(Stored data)
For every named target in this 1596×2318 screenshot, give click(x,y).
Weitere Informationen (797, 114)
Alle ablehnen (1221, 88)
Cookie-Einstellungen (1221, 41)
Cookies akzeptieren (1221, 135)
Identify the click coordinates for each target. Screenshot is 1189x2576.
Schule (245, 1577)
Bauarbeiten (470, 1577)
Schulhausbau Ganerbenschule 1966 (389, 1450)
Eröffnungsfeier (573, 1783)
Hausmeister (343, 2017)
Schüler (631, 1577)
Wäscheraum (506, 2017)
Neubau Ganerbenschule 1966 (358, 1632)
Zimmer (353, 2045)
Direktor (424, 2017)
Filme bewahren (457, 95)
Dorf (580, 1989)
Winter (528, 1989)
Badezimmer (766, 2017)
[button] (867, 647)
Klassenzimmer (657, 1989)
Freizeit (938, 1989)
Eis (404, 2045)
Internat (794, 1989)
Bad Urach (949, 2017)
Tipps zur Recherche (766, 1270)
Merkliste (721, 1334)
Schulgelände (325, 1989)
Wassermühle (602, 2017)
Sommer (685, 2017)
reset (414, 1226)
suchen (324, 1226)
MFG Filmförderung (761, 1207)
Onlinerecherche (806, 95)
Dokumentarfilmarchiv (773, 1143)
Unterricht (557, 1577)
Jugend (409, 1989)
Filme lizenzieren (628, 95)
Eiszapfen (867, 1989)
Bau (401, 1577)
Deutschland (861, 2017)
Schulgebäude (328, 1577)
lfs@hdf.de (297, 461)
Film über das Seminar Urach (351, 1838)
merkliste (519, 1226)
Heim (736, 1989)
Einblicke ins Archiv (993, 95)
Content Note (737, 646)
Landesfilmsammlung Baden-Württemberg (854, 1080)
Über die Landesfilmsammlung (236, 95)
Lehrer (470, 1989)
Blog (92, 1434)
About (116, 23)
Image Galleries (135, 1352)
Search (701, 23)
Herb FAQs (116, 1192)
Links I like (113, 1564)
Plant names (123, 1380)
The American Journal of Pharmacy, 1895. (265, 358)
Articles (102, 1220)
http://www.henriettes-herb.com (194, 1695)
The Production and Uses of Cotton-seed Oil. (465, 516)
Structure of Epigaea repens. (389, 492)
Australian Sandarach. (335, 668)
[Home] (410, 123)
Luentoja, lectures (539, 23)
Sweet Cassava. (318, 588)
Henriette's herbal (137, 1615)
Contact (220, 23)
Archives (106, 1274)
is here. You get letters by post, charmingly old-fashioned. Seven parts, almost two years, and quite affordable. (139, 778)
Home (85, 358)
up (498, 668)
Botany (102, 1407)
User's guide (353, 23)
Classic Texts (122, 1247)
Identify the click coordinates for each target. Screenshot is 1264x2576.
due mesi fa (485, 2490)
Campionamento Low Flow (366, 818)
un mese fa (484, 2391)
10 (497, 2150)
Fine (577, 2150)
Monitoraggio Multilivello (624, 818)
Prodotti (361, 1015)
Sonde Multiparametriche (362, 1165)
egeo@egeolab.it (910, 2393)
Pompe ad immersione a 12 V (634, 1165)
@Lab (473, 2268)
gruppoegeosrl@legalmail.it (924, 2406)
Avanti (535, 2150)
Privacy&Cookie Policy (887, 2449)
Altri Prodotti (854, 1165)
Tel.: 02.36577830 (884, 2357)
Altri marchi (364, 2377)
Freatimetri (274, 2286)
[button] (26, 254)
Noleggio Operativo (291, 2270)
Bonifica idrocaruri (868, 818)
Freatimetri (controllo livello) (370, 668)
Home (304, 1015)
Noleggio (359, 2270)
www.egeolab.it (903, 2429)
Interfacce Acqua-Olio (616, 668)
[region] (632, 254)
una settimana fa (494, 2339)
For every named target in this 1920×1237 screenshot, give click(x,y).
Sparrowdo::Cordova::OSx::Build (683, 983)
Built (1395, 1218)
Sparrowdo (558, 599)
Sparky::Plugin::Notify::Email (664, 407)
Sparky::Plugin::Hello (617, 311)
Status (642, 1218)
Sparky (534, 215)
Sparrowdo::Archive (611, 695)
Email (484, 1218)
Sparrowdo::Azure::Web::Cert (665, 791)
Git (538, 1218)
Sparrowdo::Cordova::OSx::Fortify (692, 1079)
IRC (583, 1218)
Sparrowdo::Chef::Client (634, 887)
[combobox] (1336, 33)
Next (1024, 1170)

* [Problem requirements]
Reproduce the entries above in full, precisely as written.

* [Response]
For every named target in this 1596×2318 screenshot, give click(x,y).
Weitere Informationen (797, 114)
Alle ablehnen (1221, 88)
Cookie-Einstellungen (1221, 41)
Cookies akzeptieren (1221, 135)
Identify the click coordinates for each target. Screenshot is 1189x2576.
Schule (245, 1577)
Bauarbeiten (470, 1577)
Schulhausbau Ganerbenschule 1966 (389, 1450)
Eröffnungsfeier (573, 1783)
Hausmeister (343, 2017)
Schüler (631, 1577)
Wäscheraum (506, 2017)
Neubau Ganerbenschule 1966 (358, 1632)
Zimmer (353, 2045)
Direktor (424, 2017)
Filme bewahren (457, 95)
Dorf (580, 1989)
Winter (528, 1989)
Badezimmer (766, 2017)
[button] (867, 647)
Klassenzimmer (657, 1989)
Freizeit (938, 1989)
Eis (404, 2045)
Internat (794, 1989)
Bad Urach (949, 2017)
Tipps zur Recherche (766, 1270)
Merkliste (721, 1334)
Schulgelände (325, 1989)
Wassermühle (602, 2017)
Sommer (685, 2017)
reset (414, 1226)
suchen (324, 1226)
MFG Filmförderung (761, 1207)
Onlinerecherche (806, 95)
Dokumentarfilmarchiv (773, 1143)
Unterricht (557, 1577)
Jugend (409, 1989)
Filme lizenzieren (628, 95)
Eiszapfen (867, 1989)
Bau (401, 1577)
Deutschland (861, 2017)
Schulgebäude (328, 1577)
lfs@hdf.de (297, 461)
Film über das Seminar Urach (351, 1838)
merkliste (519, 1226)
Heim (736, 1989)
Einblicke ins Archiv (993, 95)
Content Note (737, 646)
Landesfilmsammlung Baden-Württemberg (854, 1080)
Über die Landesfilmsammlung (236, 95)
Lehrer (470, 1989)
Blog (92, 1434)
About (116, 23)
Image Galleries (135, 1352)
Search (701, 23)
Herb FAQs (116, 1192)
Links I like (113, 1564)
Plant names (123, 1380)
The American Journal of Pharmacy, 1895. (265, 358)
Articles (102, 1220)
http://www.henriettes-herb.com (194, 1695)
The Production and Uses of Cotton-seed Oil. (465, 516)
Structure of Epigaea repens. (389, 492)
Australian Sandarach. (335, 668)
[Home] (410, 123)
Luentoja, lectures (539, 23)
Sweet Cassava. (318, 588)
Henriette's herbal (137, 1615)
Contact (220, 23)
Archives (106, 1274)
is here. You get letters by post, charmingly old-fashioned. Seven parts, almost two years, and quite affordable. (139, 778)
Home (85, 358)
up (498, 668)
Botany (102, 1407)
User's guide (353, 23)
Classic Texts (122, 1247)
Identify the click coordinates for each target. Screenshot is 1264x2576.
due mesi fa (485, 2490)
Campionamento Low Flow (366, 818)
un mese fa (484, 2391)
10 (497, 2150)
Fine (577, 2150)
Monitoraggio Multilivello (624, 818)
Prodotti (361, 1015)
Sonde Multiparametriche (362, 1165)
egeo@egeolab.it (910, 2393)
Pompe ad immersione a 12 V (634, 1165)
@Lab (473, 2268)
gruppoegeosrl@legalmail.it (924, 2406)
Avanti (535, 2150)
Privacy&Cookie Policy (887, 2449)
Altri Prodotti (854, 1165)
Tel.: 02.36577830 (884, 2357)
Altri marchi (364, 2377)
Freatimetri (274, 2286)
[button] (26, 254)
Noleggio Operativo (291, 2270)
Bonifica idrocaruri (868, 818)
Freatimetri (controllo livello) (370, 668)
Home (304, 1015)
Noleggio (359, 2270)
www.egeolab.it (903, 2429)
Interfacce Acqua-Olio (616, 668)
[region] (632, 254)
una settimana fa (494, 2339)
For every named target in this 1920×1237 screenshot, give click(x,y).
Sparrowdo::Cordova::OSx::Build (683, 983)
Built (1395, 1218)
Sparrowdo (558, 599)
Sparky::Plugin::Notify::Email (664, 407)
Sparky::Plugin::Hello (617, 311)
Status (642, 1218)
Sparky (534, 215)
Sparrowdo::Archive (611, 695)
Email (484, 1218)
Sparrowdo::Azure::Web::Cert (665, 791)
Git (538, 1218)
Sparrowdo::Cordova::OSx::Fortify (692, 1079)
IRC (583, 1218)
Sparrowdo::Chef::Client (634, 887)
[combobox] (1336, 33)
Next (1024, 1170)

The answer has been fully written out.